What the film does well is thrill unarmed. Men lie supine on elevated train tracks as a MUTO observes them from below. We watch others leap out of planes and into the statistical improbability of their survival. In short, there is an emphasis on the power of individual scenes rather than narrative sequences. Paired with tremendous sound design, these moments are nothing short of poetic. Shots of a train derailing and sailing into black waters, for example, are closer in nuance to Marilynne Robinson’s novel Housekeeping than any number of Godzilla’s cinematic peers.
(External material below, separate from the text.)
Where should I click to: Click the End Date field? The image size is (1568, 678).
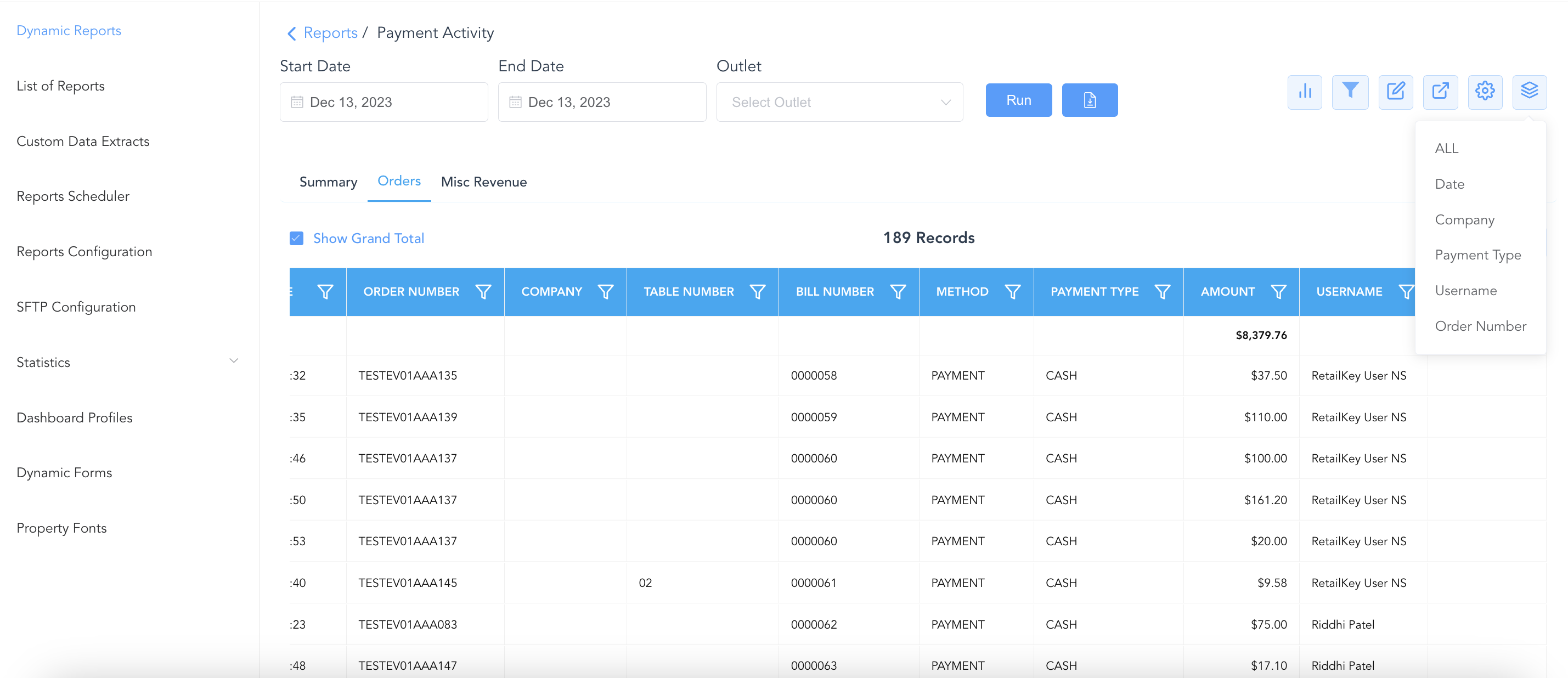601,102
Which is to say the following: sound saves this film. (As does humor. What else can one make of the dystopian-“When Doves Cry” music video outtake of one MUTO courting another with a long-stemmed hydrogen bomb?) Akira Ifukube’s Gojira score is one of the most widely revered auralscapes in the arena of monster films, which makes Alexandre Desplat’s triumph as Godzilla’s composer 60 years later all the more jawdropping. Counter to my complaints last December about the homogenous low-end belching of recent action scores, Desplat employs diverse, frequently non-Western instruments and motifs from start to finish. On the technical end, there are countless aural rack focuses between the sound effects of mayhem and the subtle devastations of the score. While the majority of the conversation regarding juxtaposition of scale has been of a visual nature, the aural interplay of diagetic catastrophe and nondiagetic grace is its own cinematic achievement, particularly in a genre so ensconced in turgid walls of noise.

No argument for or against this film can avoid the topic of destruction. Its last half hour is dedicated almost exclusively to the anticipated fight between Godzilla and the two MUTOs. Amid fires and the rippling sheets of falling buildings, Godzilla appears to viewers as a sentinel of impenetrable ash. The difference between this final battle and the Kryptonian-on-Kryptonian demolition-braun of Man of Steel is in the absence of millions running for their lives. San Francisco’s victims are prepared, desperate for their shelters to make it through the night. Do any of these people believe a nuclear bomb can destroy monsters that feed on radiation? Probably not, and neither does the audience.

Despite an engaging display of hand-to-hand monster combat (hey, it’s harder than it looks), Godzilla’s lack of motive for saving humanity comes across as poor writing gone worse, the inevitable oversight in plot symptomatic of so many CGI erections (every action film has one). After Godzilla saves the city and lumbers back into the sea, any frustration with Ford as a character playing a human — rather than the other way around — is replaced with frustration over Godzilla used as a deus ex machina in his own film. Endings aren’t easy, but laziness with a titular character is just begging for criticism, especially after coming so far.